### TASK TO CARRY OUT
Nothing may be left out or changed. Print every entry.

### SUPPLIED DATA
------------------------------------------------

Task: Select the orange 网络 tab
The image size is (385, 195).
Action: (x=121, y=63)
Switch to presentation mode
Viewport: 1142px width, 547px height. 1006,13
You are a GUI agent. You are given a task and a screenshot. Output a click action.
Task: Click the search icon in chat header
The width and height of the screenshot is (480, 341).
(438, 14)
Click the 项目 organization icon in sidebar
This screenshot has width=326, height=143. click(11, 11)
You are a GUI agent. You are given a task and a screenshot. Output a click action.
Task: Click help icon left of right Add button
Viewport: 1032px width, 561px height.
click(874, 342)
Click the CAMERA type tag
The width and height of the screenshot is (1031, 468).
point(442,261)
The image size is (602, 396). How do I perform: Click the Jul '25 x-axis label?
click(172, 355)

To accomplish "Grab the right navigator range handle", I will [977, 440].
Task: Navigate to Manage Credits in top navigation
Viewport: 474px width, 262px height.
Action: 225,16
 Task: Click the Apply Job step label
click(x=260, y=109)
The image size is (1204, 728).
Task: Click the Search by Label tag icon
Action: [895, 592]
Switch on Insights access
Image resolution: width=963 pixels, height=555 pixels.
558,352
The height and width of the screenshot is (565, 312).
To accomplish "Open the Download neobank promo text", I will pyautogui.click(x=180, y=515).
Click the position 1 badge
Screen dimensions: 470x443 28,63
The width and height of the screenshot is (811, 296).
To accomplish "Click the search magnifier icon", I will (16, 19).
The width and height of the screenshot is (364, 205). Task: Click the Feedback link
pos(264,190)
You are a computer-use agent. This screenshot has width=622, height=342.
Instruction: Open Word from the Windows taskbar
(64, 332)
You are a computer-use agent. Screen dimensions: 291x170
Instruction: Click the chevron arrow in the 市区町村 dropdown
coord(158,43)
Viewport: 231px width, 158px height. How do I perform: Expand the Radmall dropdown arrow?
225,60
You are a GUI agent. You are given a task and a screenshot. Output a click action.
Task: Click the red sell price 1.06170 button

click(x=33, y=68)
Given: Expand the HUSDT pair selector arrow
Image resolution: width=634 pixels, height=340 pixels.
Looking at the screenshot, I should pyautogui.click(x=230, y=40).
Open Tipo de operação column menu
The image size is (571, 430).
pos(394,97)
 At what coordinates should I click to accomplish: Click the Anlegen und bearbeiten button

------------------------------------------------

### PROBLEM SOLUTION
Task: Select the orange 网络 tab
The image size is (385, 195).
Action: (x=121, y=63)
Switch to presentation mode
Viewport: 1142px width, 547px height. 1006,13
You are a GUI agent. You are given a task and a screenshot. Output a click action.
Task: Click the search icon in chat header
The width and height of the screenshot is (480, 341).
(438, 14)
Click the 项目 organization icon in sidebar
This screenshot has width=326, height=143. click(11, 11)
You are a GUI agent. You are given a task and a screenshot. Output a click action.
Task: Click help icon left of right Add button
Viewport: 1032px width, 561px height.
click(874, 342)
Click the CAMERA type tag
The width and height of the screenshot is (1031, 468).
point(442,261)
The image size is (602, 396). How do I perform: Click the Jul '25 x-axis label?
click(172, 355)

To accomplish "Grab the right navigator range handle", I will [977, 440].
Task: Navigate to Manage Credits in top navigation
Viewport: 474px width, 262px height.
Action: 225,16
 Task: Click the Apply Job step label
click(x=260, y=109)
The image size is (1204, 728).
Task: Click the Search by Label tag icon
Action: [895, 592]
Switch on Insights access
Image resolution: width=963 pixels, height=555 pixels.
558,352
The height and width of the screenshot is (565, 312).
To accomplish "Open the Download neobank promo text", I will pyautogui.click(x=180, y=515).
Click the position 1 badge
Screen dimensions: 470x443 28,63
The width and height of the screenshot is (811, 296).
To accomplish "Click the search magnifier icon", I will (16, 19).
The width and height of the screenshot is (364, 205). Task: Click the Feedback link
pos(264,190)
You are a computer-use agent. This screenshot has width=622, height=342.
Instruction: Open Word from the Windows taskbar
(64, 332)
You are a computer-use agent. Screen dimensions: 291x170
Instruction: Click the chevron arrow in the 市区町村 dropdown
coord(158,43)
Viewport: 231px width, 158px height. How do I perform: Expand the Radmall dropdown arrow?
225,60
You are a GUI agent. You are given a task and a screenshot. Output a click action.
Task: Click the red sell price 1.06170 button

click(x=33, y=68)
Given: Expand the HUSDT pair selector arrow
Image resolution: width=634 pixels, height=340 pixels.
Looking at the screenshot, I should pyautogui.click(x=230, y=40).
Open Tipo de operação column menu
The image size is (571, 430).
pos(394,97)
 At what coordinates should I click to accomplish: Click the Anlegen und bearbeiten button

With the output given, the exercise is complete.